WHAT IS REQUIRED =
Go through the data and tally the lines that hold the string "Finance". Reply with the total alone.

RECORDS PROVIDED =
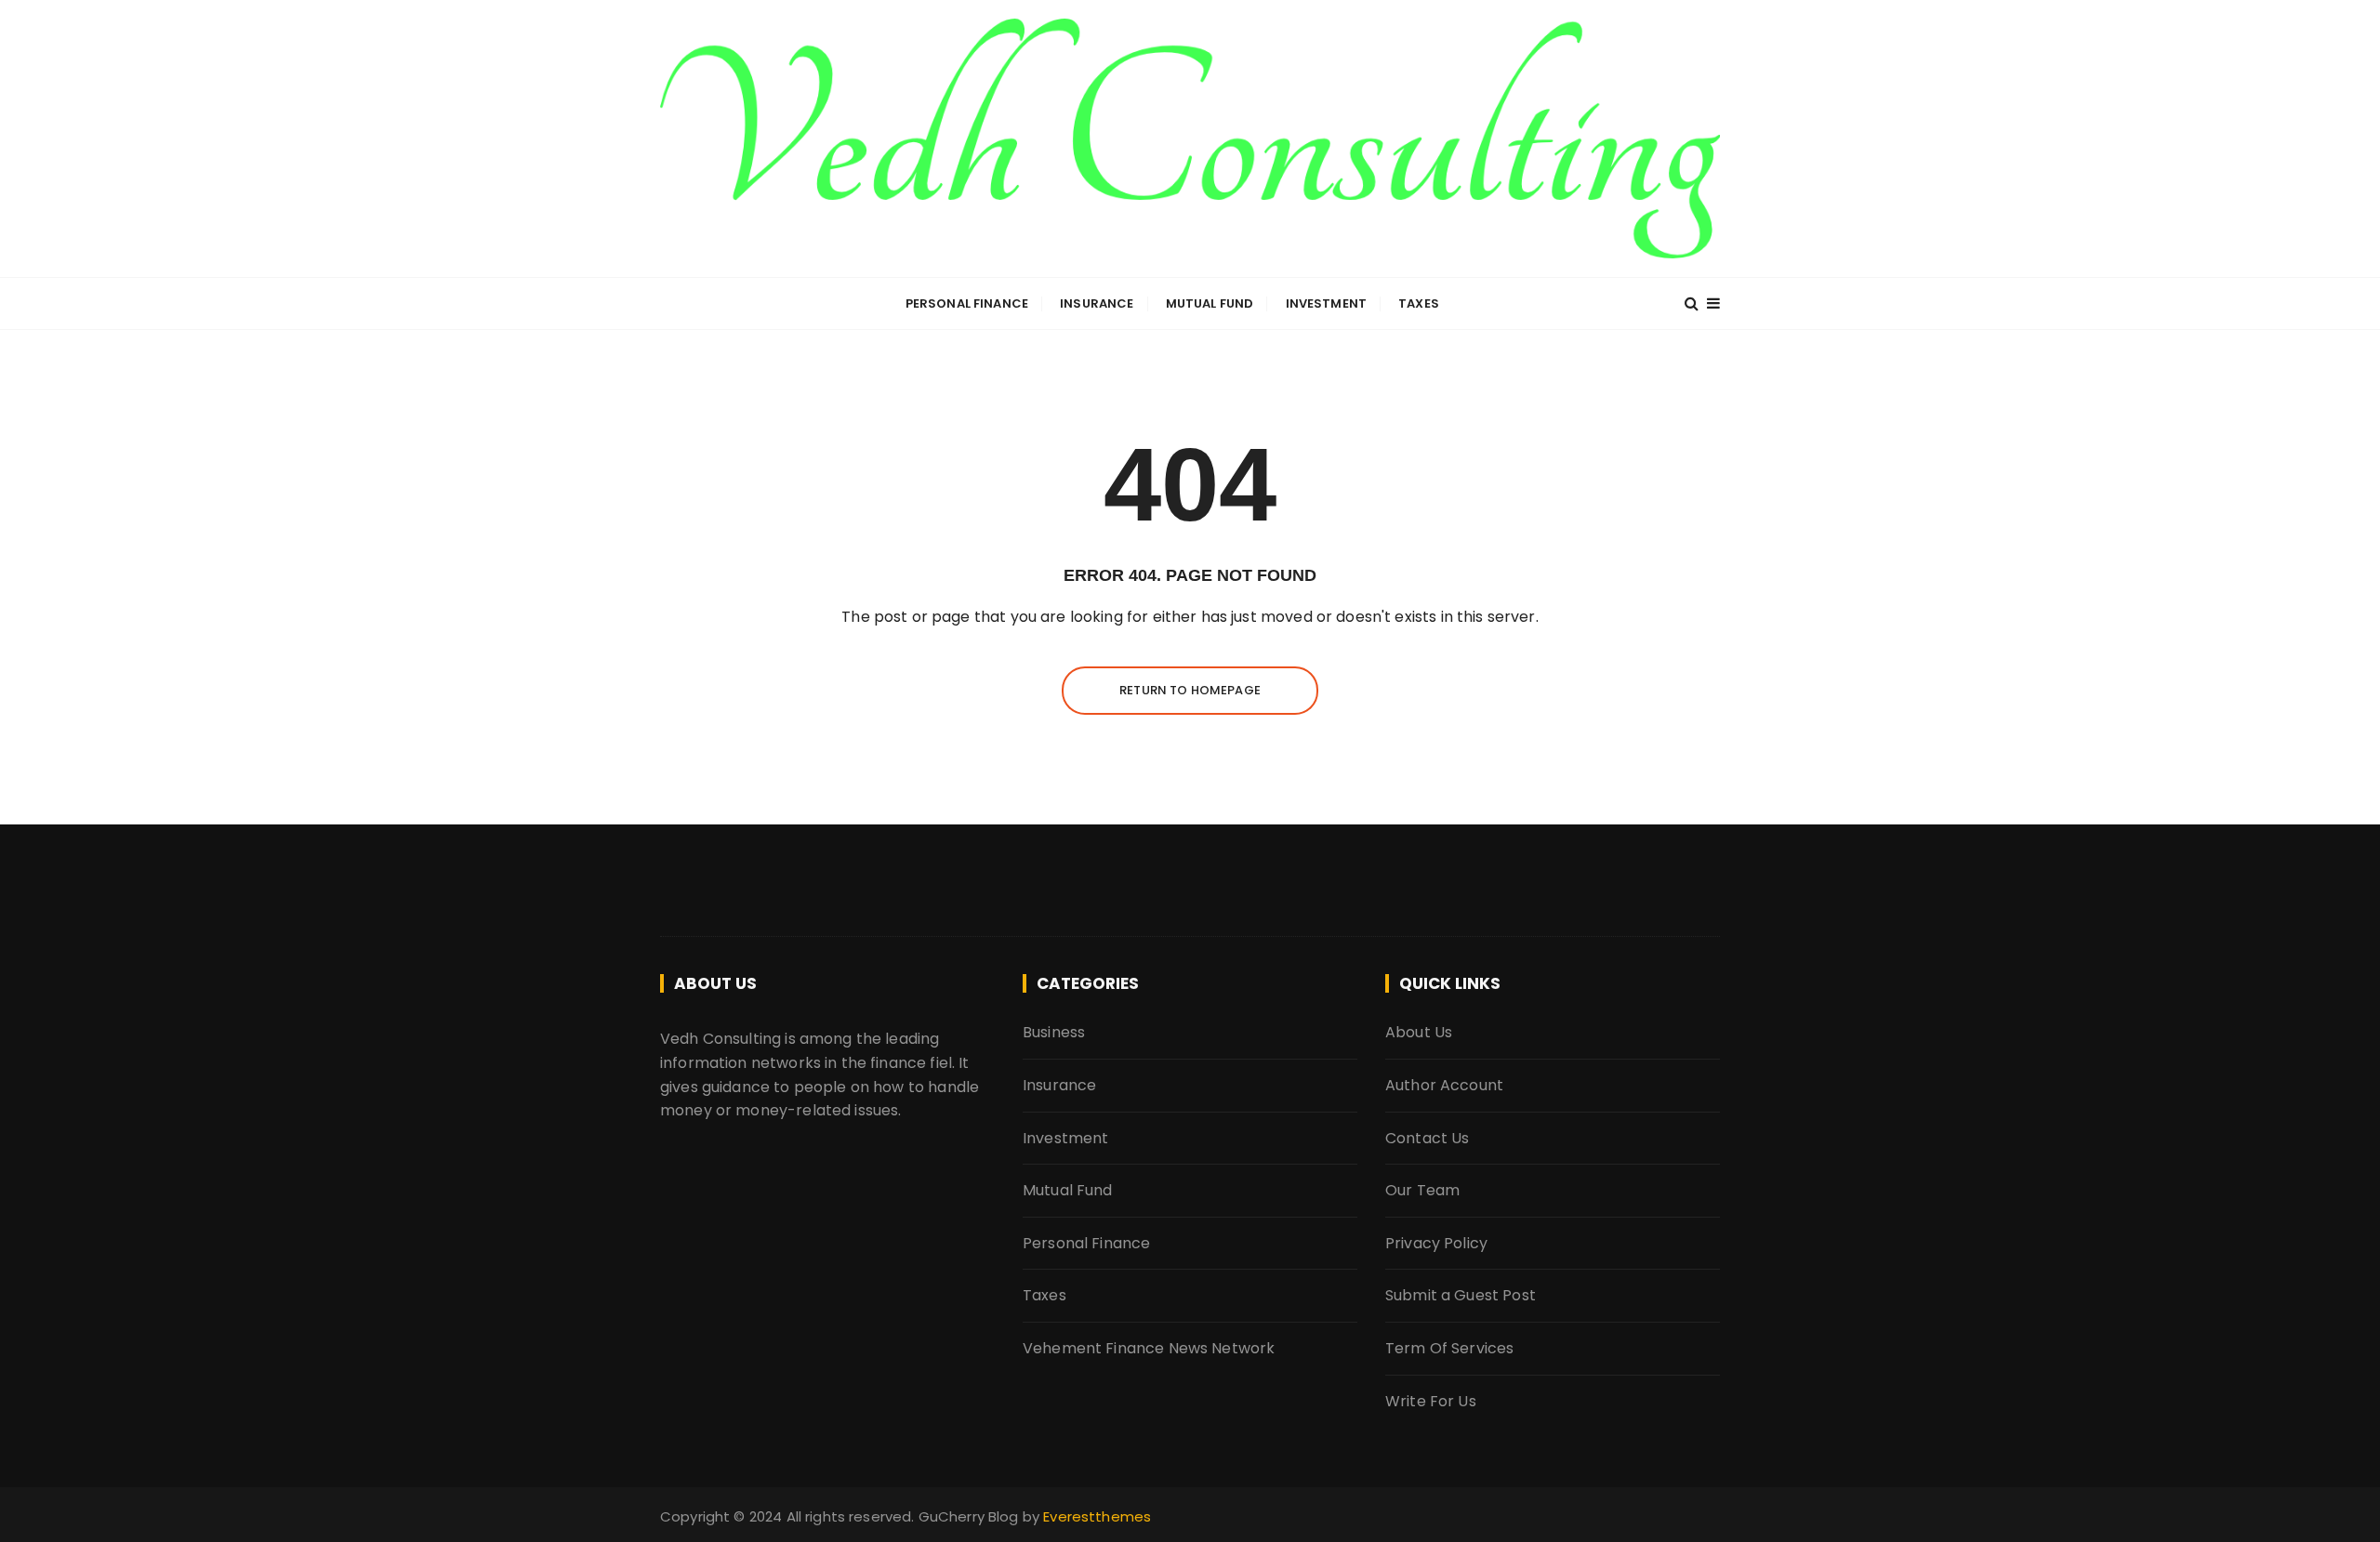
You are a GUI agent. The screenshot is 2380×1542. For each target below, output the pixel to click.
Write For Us (1430, 1401)
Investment (1327, 303)
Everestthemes (1097, 1516)
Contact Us (1427, 1138)
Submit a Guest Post (1460, 1295)
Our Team (1422, 1190)
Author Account (1444, 1085)
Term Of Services (1449, 1348)
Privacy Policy (1436, 1243)
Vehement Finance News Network (1149, 1348)
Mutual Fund (1210, 303)
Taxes (1418, 303)
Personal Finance (967, 303)
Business (1054, 1032)
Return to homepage (1190, 690)
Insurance (1096, 303)
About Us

THE ANSWER =
2